Table of Contents
About
Semantic search over all 450+ My First Million (MFM) podcast episodes. Can be used for any YouTube playlist. I chose a podcast for this hackathon as it is something most people are familiar with. Can combine multiple channels, parts of channels, or just an assortment of videos of your choice.
- YouTube V3 API - Fetches and processes videos from YouTube to use as transcript backend powering semantic search.
- Milvus.io / Zilliz - vector DB backend storing video transcript data and powering semantic search for the frontend.
- OpenAI's text-embedding-ada-002 - used in conjunction with vector DB. Allows client more tools beyond basic keyword search. Read more on k-nearest-neighbor (KNN) algorithm.

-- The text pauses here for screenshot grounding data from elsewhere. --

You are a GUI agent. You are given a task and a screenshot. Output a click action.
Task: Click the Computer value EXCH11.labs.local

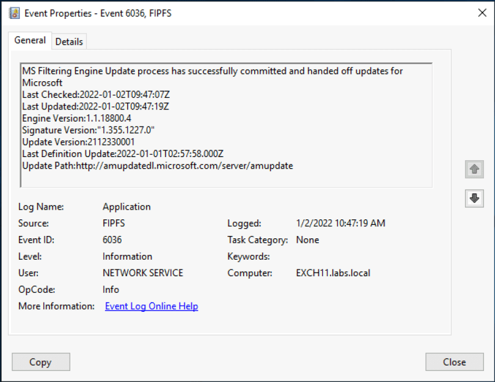pos(332,273)
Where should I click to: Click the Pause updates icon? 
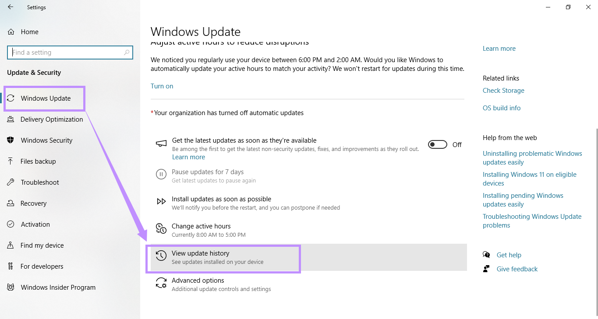click(x=161, y=174)
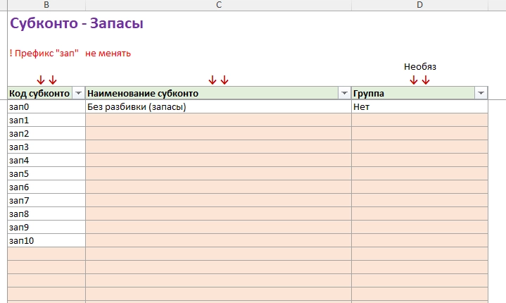
Task: Click the empty name cell beside зап1
Action: 218,120
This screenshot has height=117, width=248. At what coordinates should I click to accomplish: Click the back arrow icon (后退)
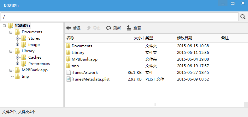[68, 28]
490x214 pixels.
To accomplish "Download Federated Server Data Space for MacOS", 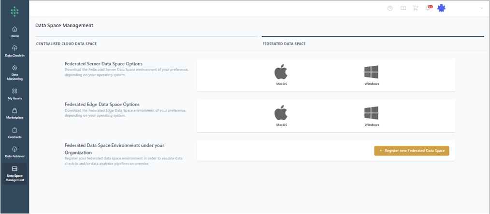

Videos are transcribed using some hacky Python scripts, combined with associated metadata, and pre-processed (cleaned). The transcipts are chunked and vectorized into a database by tokens and converted to text embeddings with ~ 16k dimensions. There are limitations; for those who care more about this topic, read the Milvus documentation.
Next Steps & Feedback
Some of my plans to improve this project:
- Moving away from YouTube V3 API towards a faster transcribing solution. Whisper is good but expensive and pytube and other Python packages are probably going to be used once the amoutn of video content exceeds a certain storage capacity.
- Adding visual elements to search experience (i.e. thumnbail generation specific to the exact timestamp) using Puppeteer or some other solution.